Connection Issues
Maya stared at herself in the bathroom mirror, finger-combing her hair for the fiftieth time. The box dye had promised "Midnight Blue" but her curls were looking more like "Drowned Rat." She grabbed her beanie and yanked it down, ignoring the frizzy pieces still peeking out.
"You good in there?" Her brother yelled through the door. "I need the cable box."
"Go away, Carlos!" She checked her phone—seven minutes until the Discord call. Her first time talking to Kai, the guy from gaming who'd actually laughed at her terrible puns. The guy whose voice made her stomach do that weird fluttery thing.
Her dad had cut the cable last month to "save money" which really meant "because I can." Now the house WiFi was pure chaos. The Ethernet cable in her room had a bite mark from the dog (RIP, Fluffy) and only worked if you positioned it at exactly the right angle.
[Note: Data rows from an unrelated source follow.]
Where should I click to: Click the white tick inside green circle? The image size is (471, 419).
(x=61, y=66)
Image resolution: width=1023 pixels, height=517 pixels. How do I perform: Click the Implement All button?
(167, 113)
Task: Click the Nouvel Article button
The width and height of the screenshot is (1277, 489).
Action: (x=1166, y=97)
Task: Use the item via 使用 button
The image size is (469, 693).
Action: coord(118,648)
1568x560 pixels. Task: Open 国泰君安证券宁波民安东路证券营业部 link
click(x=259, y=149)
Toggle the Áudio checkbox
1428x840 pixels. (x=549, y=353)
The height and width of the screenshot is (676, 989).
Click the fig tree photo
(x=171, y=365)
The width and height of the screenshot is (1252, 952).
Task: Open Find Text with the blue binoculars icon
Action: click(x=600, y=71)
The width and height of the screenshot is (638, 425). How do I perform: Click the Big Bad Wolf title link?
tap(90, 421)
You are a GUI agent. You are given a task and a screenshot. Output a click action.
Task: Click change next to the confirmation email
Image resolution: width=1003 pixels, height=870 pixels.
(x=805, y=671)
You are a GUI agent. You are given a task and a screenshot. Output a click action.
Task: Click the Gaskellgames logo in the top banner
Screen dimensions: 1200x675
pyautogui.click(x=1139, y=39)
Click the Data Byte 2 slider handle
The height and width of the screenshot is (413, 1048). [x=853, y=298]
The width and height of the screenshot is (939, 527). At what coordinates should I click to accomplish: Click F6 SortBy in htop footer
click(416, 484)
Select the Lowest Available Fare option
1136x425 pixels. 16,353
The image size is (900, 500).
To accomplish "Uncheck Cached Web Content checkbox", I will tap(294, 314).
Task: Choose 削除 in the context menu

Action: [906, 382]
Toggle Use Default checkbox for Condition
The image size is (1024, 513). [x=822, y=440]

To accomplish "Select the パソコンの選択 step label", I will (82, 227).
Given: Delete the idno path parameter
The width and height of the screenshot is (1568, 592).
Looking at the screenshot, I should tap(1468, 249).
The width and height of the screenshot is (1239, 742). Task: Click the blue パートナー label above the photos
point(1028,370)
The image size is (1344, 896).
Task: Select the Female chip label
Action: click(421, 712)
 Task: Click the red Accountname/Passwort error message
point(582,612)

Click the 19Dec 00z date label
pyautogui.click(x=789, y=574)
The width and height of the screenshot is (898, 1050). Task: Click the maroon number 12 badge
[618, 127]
Maya sat at her desk, laptop open, heart hammering. She adjusted the cable. No internet. She adjusted it again. Nothing.
"Maya! I'm trying to watch the game!" Carlos banged on the door.
"THE CABLE IS BROKEN, CARLOS."
Her hair. The hat. The cable. Everything was wrong. Why did she think she could do this? Why did she think someone like Kai would want to talk to someone who couldn't even afford real hair dye, whose parents were too cheap for decent WiFi, who was literally hiding under a hat right now?
The Discord notification pinged.
Kai was calling.
Maya's hand hovered over accept. Her hair was a disaster. Her internet was garbage. She was a garbage.
She pulled off the hat. Her hair was blue-ish. Kind of. In the right light. Whatever.
She adjusted the cable one more time. The WiFi icon flickered to life.
She clicked accept.
"Hey!" Kai's voice came through, crystal clear. "You finally made it!"
"Yeah," Maya said, surprised by how steady her voice sounded. "Sorry, technical difficulties. You know how it is."
"Oh totally," Kai said. "I spent like twenty minutes fixing my setup before this. My mic cable was being dumb."
Maya laughed. She adjusted her hair, leaving the hat on her desk. "Tell me about it."